I’m no chef. To be honest when it comes to cooking and me, you can’t ever be too sure what you’re going to get? I’m either pretty good, or pretty not so good. I’ve not yet been outstanding, and I haven’t poisoned anyone. I’m a learner in the kitchen, with a big red ‘L’ on my back. I’ve recently learned that baking and cooking are approached in two very different ways:

Backing is a science. If there’s a recipe, you don’t deviate from it. If it says 200g of flour, you put in 200g of flour. If it says in an oven at 180 celsius for 28 minutes, that’s exactly what you do. Deviation from the formula will result in certain failure.

Cooking is different. It’s less science and more gut feel. There are some general signposts worth following, but add a little too much salt and it’s not going to end up in disaster. In fact you can counter the extra salt by adding something else (I find that chutney covers a multitude of sin : ).

My favourite chef to read, when I’m looking for signposts, is Jamie Oliver. I’ve tried others, and the reason I like Jammie is that he’s more gut than science than most. He uses terms like ‘knobb’ and ‘glugg’ when explaining quantity. I’ve not ever tried to find out the formal measurement of either, and have rather left it to my gut at the moment of cooking to work out what  I think it’ll be? So far it’s worked for me. And I’ve passed it onto my daughter who often looks for science in the kitchen.

“A glugg”, I tell her.

“How much is a glugg?”, she responds.

“What does a glugg feel like right now”, I shoot back.

I think it’s great to cook with feeling. Passion for cooking doesn’t come from science or from a formula, it come from deep within your soul, in the moment.

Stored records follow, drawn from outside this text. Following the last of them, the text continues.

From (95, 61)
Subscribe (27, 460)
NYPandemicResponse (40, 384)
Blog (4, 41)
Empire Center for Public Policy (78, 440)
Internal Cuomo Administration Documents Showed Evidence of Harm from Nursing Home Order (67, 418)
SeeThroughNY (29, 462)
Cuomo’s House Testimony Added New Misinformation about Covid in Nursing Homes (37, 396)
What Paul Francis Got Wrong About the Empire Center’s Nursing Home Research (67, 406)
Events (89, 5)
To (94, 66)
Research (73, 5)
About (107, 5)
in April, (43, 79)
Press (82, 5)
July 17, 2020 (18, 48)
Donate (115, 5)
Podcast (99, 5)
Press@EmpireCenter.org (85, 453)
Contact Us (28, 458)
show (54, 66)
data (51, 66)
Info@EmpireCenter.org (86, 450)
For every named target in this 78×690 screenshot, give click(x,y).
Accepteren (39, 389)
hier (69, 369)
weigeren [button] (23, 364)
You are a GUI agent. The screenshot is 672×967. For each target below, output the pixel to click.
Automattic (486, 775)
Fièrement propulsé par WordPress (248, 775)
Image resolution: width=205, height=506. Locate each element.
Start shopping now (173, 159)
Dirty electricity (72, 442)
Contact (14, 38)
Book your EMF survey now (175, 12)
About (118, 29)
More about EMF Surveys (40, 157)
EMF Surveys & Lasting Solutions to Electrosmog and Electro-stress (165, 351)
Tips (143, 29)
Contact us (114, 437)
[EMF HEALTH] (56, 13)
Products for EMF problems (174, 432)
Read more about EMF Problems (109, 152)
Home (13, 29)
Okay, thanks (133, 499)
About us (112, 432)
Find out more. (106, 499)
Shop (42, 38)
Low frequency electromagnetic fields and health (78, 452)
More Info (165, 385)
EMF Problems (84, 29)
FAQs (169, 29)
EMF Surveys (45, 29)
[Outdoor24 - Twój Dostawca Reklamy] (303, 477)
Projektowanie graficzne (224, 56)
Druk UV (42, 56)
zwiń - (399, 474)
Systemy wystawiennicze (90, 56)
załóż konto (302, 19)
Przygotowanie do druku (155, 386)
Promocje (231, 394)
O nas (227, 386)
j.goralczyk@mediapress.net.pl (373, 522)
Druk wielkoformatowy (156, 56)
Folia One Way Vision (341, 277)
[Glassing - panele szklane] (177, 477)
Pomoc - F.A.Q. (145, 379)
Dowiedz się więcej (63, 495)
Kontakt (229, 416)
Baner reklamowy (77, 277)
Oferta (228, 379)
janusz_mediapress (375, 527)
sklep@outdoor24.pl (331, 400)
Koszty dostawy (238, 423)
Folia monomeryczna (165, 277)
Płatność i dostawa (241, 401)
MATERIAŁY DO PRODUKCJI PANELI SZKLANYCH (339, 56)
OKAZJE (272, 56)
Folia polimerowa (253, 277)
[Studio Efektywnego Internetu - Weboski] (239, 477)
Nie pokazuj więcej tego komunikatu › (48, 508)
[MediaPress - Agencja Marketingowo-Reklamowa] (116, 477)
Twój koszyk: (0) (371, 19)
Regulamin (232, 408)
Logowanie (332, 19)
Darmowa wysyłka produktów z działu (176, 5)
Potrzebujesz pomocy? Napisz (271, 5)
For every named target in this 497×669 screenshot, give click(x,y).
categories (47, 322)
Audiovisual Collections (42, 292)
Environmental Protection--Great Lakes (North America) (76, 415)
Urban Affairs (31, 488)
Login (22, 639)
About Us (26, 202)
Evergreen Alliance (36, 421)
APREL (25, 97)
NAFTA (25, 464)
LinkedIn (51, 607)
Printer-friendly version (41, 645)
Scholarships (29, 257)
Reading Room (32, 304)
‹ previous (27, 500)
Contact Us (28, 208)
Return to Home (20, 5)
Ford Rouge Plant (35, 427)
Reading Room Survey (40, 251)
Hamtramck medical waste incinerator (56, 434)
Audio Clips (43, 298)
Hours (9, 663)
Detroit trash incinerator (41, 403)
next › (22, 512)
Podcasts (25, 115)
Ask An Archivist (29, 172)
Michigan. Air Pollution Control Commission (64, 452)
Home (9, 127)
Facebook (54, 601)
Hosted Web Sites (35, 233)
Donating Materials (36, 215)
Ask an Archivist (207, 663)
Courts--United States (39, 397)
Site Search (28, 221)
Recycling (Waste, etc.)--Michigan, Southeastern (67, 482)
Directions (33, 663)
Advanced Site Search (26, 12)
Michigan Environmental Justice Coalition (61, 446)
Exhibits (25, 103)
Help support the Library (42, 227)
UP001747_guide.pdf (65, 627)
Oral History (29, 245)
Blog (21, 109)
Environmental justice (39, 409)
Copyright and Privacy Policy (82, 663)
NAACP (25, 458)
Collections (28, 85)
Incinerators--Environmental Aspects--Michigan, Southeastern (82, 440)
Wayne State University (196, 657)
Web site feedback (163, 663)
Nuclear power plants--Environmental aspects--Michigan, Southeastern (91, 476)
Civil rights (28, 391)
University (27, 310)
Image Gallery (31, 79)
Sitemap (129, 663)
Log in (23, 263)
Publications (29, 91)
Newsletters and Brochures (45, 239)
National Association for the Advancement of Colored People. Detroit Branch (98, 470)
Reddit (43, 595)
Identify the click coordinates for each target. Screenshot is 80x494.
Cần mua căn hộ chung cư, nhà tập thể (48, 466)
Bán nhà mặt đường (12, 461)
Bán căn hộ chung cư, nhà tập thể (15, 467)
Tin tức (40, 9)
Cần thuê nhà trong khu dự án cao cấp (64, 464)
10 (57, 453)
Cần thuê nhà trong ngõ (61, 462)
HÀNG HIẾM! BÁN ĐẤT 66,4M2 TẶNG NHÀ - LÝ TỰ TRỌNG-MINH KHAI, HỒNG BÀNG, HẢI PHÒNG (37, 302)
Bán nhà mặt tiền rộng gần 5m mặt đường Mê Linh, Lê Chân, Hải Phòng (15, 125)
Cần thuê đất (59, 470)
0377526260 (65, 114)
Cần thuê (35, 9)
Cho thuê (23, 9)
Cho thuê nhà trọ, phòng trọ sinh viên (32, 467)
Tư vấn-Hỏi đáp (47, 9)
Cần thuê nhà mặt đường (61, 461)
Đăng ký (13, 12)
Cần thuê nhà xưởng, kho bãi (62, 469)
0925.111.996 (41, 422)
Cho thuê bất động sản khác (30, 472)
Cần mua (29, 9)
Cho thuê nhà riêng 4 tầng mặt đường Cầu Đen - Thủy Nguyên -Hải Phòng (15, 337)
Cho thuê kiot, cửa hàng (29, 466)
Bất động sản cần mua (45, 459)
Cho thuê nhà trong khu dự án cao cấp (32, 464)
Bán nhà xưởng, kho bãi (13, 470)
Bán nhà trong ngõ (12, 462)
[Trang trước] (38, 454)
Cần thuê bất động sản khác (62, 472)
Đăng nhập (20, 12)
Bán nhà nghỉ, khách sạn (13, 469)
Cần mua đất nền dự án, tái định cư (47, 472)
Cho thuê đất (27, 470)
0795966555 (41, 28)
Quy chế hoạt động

I think we need more ‘gluggs’ and ‘knobbs’ when it comes to leadership and less ‘7 irrefutables’ and ‘9 definites’. Less science and more gut. Look in leadership libraries or search Amazon and you’ll find far more suggesting that leadership can be boiled down to a neat list of things to do. Authors searching for the Grand Unifying Theory of Leadership. Suggesting that leadership is a neat formula that can be followed.

I say it’s not. It’s so not. Speak to those who lead. Whether they’ve done so for a long time, or are just getting started. Leadership is about people, and when it comes to people there are no neat formulas. Ever! The 4 teaspoons that worked yesterday require 3 or 7 today. Leadership happens in the moment (and sometimes it doesn’t happen at all), it’s not a neatly planned recipe. Stock standard recipes and leadership end in disaster.

Leadership requires more gut than science. We need to let go of our search for certainty in leadership and adopt words like knobb and glugg. We need to forget what worked yesterday and the day before, and become more interested on what’s going on in the moment. Leaders need to practice using their gut, and you can’t do that if you’re constantly relying on a neat formula to help you make it through.